However if the user sends all the parameters as kwargs there is an error .
It would be useful if the @log_step will check the first kwargs and if it is a pd.Dataframe then it will convert it into an arg - possible implementation before running the def wrapper() as follows
_kwargs = {**kwargs}
first_arg= next(iter(_kwargs))
if isinstance(_kwargs[first_arg],pd.DataFrame) and len(args)==0:
args=args+(_kwargs.pop[first_arg],)
I took a brief look, but the only thing I could imagine failing is the shape_delta when its set to true.

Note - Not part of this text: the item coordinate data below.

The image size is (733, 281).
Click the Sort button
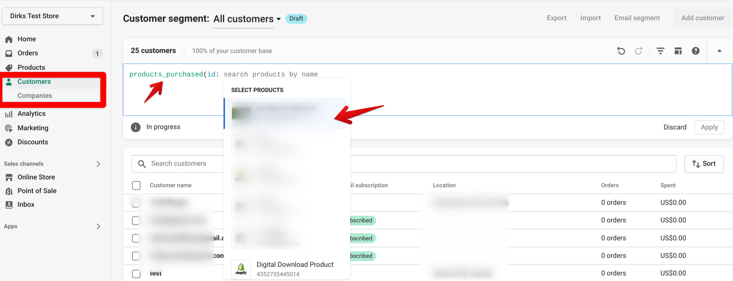point(704,164)
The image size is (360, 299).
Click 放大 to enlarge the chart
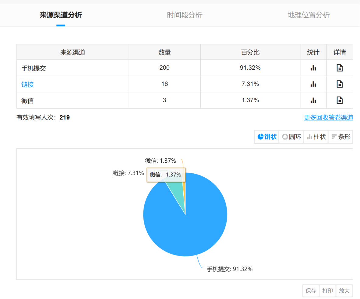(344, 291)
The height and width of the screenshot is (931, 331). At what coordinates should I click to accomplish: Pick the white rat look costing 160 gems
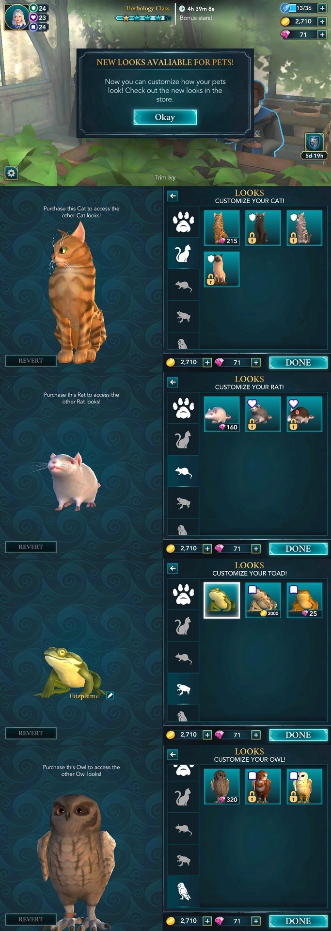click(x=221, y=414)
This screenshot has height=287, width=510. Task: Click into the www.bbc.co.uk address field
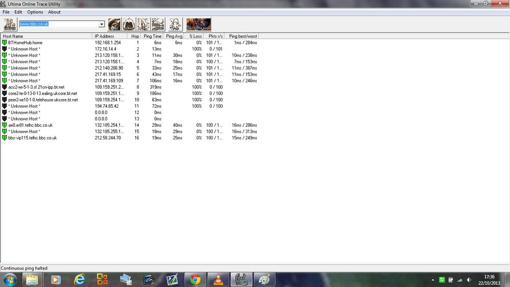59,24
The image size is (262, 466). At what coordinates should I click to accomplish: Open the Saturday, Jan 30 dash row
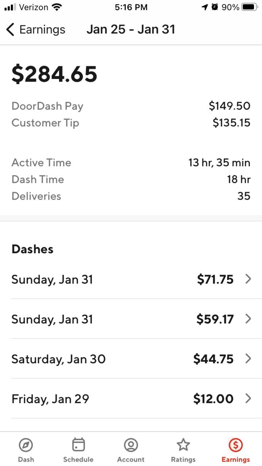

Is that indeed what's happening?
yes
this currently is what i've implements
if shape_delta:
if len(args)==0 and len(kwargs)>0:
_kwargs = {**kwargs}
first_arg= next(iter(_kwargs))
if isinstance(_kwargs[first_arg],pd.DataFrame):
args=args+(_kwargs.pop[first_arg],)
old_shape = args[0].shape
tic = dt.datetime.now()
If you think this is a good direction I'll be happy to submit a PR
I'm not sure if changing args directly is a great way to solve this because we use it later in result = func(*args, **kwargs)
Maybe something like this?
if shape_delta:
if len(args) > 0:
old_shape = args[0].shape
else:
for v in kwargs.values:
if isinstance(v, pd.DataFrame):
old_shape = v.shape
break
else:
raise ValueError("shape_delta was set to true, but no DataFrame instance was found as either the first non-keyword argument or in the keyword arguments")
@MBrouns should I provide a PR?
It may be an overkill, but a way to do it is to allow to specify the index or name of the argument that is the dataframe to track and then use inspect.signature.
Example assuming the new argument is called arg_to_track:
if shape_delta:
func_args = (
inspect.signature(func).bind(*args, **kwargs).arguments # type: ignore
)
if isinstance(arg_to_track, int) and arg_to_track >= 0:
_, input_frame = tuple(func_args.items())[arg_to_track]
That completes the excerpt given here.